##### TASK MATERIAL #####

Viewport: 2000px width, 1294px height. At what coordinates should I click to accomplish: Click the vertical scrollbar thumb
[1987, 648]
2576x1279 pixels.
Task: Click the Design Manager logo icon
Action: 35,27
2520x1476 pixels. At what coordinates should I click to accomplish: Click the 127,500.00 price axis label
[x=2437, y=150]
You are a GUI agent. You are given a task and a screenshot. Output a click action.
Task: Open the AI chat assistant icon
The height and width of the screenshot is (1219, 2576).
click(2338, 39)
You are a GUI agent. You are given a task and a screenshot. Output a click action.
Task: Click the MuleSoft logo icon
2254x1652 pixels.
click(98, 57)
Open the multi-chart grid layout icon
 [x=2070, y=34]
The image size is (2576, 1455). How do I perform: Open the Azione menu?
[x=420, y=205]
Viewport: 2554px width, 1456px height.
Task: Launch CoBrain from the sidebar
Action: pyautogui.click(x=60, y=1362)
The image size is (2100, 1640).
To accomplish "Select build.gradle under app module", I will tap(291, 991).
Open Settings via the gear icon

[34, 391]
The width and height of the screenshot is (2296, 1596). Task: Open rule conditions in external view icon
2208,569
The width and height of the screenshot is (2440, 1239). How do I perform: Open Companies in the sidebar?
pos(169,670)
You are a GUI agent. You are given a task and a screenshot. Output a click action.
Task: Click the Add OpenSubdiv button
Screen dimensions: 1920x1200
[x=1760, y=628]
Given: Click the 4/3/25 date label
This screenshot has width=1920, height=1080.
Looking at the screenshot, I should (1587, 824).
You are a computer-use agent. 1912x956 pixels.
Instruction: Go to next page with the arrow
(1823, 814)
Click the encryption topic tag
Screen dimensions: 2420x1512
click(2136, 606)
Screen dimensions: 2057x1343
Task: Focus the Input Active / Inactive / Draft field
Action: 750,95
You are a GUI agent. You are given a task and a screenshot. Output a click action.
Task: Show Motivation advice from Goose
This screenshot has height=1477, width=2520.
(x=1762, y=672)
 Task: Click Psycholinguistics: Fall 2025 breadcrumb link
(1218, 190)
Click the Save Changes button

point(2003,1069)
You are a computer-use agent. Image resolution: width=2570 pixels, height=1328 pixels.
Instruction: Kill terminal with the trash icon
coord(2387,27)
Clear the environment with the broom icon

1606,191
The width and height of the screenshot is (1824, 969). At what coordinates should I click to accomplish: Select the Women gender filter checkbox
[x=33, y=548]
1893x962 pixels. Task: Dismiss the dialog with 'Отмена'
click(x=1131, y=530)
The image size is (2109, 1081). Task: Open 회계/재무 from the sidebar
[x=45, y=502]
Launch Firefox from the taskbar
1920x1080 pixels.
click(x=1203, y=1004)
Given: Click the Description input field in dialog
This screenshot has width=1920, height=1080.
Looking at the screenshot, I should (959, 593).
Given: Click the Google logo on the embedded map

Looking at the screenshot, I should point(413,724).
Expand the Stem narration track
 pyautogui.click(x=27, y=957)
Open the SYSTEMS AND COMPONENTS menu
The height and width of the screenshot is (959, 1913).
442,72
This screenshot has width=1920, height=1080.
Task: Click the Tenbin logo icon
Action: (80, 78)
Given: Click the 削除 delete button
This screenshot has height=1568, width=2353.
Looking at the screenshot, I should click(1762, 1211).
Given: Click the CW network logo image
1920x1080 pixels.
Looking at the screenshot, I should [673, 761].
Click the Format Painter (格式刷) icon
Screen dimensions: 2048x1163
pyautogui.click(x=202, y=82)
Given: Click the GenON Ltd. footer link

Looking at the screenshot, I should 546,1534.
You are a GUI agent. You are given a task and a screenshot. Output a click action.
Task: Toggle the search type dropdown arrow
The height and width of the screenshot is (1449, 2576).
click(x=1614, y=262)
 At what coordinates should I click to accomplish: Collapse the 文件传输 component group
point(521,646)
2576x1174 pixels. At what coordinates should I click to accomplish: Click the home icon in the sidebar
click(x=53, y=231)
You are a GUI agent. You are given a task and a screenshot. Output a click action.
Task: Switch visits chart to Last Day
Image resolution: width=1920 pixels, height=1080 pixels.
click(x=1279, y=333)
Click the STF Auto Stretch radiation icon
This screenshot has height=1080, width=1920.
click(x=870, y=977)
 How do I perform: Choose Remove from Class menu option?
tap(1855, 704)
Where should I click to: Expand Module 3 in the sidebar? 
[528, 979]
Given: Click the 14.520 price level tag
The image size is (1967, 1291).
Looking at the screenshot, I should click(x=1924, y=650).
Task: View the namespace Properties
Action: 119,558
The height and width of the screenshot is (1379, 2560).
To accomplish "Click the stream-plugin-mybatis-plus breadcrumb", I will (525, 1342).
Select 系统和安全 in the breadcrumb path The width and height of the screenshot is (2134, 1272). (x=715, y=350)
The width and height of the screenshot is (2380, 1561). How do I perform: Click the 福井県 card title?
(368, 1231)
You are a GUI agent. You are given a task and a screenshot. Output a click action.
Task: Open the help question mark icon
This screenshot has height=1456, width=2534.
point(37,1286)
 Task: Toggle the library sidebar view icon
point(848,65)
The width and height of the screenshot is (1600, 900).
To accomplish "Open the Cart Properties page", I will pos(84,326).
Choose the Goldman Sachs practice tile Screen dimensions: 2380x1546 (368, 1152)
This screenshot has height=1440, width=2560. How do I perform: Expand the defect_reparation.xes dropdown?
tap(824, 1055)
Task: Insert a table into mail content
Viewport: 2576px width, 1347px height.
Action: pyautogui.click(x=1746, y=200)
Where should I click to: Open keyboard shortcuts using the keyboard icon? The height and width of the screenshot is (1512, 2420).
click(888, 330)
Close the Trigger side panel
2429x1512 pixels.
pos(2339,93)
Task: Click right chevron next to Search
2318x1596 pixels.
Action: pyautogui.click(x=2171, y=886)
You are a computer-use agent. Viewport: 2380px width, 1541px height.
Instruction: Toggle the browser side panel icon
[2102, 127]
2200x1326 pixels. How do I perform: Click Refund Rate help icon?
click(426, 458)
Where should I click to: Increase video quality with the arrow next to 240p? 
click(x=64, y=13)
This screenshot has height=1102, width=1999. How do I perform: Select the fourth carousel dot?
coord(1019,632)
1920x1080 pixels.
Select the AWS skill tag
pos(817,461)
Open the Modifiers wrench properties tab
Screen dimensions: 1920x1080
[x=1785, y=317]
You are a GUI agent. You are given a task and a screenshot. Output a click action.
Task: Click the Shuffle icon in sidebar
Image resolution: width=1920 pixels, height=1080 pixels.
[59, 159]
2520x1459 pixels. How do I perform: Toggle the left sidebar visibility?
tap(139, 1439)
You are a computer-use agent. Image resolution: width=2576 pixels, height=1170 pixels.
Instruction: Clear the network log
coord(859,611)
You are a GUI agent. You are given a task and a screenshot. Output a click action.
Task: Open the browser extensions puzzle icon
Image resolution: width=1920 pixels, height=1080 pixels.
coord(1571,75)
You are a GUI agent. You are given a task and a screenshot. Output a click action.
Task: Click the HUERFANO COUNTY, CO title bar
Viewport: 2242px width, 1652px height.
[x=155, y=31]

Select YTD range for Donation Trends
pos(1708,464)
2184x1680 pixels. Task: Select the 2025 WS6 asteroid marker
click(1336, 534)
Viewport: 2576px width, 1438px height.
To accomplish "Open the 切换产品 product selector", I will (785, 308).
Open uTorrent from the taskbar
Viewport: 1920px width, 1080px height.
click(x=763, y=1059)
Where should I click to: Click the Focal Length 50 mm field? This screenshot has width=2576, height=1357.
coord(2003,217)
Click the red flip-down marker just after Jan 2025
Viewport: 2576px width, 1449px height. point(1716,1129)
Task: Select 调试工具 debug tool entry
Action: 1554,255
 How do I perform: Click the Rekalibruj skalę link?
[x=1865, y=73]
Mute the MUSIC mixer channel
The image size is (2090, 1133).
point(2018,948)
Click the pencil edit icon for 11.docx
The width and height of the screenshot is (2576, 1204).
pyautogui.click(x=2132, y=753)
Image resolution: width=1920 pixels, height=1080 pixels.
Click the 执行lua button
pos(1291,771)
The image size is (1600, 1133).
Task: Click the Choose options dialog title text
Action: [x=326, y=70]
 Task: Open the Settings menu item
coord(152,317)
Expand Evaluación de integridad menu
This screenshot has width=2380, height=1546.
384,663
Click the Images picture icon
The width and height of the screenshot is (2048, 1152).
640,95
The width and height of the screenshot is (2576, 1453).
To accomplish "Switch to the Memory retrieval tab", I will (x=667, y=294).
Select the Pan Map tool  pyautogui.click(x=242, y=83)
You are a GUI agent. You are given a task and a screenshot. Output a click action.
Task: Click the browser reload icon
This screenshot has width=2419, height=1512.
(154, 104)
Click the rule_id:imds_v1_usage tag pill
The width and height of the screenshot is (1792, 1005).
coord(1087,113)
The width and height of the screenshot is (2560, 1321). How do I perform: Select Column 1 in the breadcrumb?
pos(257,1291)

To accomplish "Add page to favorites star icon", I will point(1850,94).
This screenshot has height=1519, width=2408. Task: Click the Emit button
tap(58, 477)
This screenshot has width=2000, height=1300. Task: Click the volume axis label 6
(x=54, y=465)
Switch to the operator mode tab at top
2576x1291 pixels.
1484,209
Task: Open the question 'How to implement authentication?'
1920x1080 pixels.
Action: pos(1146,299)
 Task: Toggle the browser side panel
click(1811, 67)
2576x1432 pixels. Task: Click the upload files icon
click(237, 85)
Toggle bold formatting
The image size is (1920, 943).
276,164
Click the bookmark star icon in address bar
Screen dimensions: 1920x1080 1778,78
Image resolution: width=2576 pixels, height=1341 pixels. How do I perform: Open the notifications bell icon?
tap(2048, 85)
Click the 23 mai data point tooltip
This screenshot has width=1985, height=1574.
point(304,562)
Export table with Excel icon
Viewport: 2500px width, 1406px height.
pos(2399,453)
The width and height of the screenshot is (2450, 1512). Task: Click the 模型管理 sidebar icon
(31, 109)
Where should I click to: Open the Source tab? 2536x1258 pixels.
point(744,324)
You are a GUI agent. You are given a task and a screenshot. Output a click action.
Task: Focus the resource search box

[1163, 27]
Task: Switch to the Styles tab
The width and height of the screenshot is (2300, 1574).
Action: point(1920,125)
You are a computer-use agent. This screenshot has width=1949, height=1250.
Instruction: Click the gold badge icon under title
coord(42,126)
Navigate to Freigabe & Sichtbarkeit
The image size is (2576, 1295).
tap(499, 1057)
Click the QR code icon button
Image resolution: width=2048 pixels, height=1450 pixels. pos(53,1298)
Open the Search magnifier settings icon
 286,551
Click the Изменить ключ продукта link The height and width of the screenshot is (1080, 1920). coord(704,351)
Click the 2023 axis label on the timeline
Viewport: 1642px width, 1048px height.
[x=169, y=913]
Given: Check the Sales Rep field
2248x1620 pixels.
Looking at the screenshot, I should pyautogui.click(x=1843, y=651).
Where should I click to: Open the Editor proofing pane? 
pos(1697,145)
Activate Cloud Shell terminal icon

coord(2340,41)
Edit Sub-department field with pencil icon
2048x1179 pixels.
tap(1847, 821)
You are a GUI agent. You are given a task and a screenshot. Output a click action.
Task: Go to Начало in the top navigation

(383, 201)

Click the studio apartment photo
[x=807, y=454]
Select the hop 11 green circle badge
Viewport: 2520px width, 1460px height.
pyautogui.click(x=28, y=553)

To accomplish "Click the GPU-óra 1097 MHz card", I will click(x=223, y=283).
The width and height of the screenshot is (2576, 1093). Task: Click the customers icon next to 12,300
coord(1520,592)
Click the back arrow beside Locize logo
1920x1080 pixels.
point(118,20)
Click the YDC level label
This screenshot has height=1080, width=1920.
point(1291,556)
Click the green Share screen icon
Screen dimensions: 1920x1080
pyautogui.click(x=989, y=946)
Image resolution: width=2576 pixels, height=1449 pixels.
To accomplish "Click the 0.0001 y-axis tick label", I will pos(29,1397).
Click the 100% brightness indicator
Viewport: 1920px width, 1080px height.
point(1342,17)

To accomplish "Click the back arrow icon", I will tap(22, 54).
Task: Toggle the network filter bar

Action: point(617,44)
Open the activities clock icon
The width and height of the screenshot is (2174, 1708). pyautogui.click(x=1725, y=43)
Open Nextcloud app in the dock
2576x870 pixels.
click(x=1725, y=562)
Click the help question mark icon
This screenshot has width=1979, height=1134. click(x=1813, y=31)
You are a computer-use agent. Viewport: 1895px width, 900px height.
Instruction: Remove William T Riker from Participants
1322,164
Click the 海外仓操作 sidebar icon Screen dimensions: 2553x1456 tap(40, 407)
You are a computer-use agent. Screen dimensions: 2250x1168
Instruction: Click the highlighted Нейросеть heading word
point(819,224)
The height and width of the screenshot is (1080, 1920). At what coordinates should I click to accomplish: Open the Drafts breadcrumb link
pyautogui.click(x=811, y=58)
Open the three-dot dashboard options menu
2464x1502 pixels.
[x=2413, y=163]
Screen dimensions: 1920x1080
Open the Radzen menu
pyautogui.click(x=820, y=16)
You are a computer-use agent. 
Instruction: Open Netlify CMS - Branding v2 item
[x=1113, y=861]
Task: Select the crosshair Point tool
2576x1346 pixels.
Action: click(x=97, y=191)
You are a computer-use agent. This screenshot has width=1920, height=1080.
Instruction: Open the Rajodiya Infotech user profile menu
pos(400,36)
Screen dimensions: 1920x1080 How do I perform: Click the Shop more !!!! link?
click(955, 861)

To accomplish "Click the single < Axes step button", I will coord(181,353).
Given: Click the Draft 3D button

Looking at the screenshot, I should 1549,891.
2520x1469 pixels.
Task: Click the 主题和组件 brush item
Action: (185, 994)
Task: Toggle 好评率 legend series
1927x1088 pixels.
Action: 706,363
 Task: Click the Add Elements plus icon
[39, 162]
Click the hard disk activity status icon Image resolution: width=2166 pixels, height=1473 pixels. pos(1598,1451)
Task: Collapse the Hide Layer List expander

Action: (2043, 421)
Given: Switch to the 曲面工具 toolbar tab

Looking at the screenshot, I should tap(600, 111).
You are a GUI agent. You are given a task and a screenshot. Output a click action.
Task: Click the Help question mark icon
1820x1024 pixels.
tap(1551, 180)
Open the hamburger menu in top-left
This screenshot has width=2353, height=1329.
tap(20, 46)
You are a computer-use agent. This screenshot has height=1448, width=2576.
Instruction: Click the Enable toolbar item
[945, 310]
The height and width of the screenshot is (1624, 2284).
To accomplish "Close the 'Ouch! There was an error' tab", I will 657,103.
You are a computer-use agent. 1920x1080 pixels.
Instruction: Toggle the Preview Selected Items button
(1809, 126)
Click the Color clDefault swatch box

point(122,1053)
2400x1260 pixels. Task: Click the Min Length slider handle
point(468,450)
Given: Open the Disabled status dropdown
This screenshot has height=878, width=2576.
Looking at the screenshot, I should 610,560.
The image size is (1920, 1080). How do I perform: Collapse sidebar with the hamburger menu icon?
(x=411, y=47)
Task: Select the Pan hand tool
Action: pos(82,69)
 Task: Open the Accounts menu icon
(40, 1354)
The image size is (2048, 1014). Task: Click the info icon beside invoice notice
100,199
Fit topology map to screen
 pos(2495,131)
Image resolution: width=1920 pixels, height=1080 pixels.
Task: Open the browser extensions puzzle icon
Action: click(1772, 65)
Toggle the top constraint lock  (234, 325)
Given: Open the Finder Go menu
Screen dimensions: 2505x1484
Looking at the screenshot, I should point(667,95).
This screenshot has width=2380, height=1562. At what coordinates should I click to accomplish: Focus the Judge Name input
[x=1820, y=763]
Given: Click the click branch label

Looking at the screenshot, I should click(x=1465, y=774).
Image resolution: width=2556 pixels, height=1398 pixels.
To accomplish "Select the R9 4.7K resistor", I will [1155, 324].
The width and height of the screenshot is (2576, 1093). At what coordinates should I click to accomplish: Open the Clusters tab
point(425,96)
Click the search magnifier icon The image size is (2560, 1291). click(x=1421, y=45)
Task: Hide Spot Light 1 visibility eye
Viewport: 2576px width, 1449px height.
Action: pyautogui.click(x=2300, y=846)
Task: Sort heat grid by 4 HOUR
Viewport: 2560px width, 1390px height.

#####

» REQUIREMENT
Each line of the data that holds the word "status" should be copied.

» OUTPUT OF THE TASK
Click the hard disk activity status icon Image resolution: width=2166 pixels, height=1473 pixels. pos(1598,1451)
Given: Open the Disabled status dropdown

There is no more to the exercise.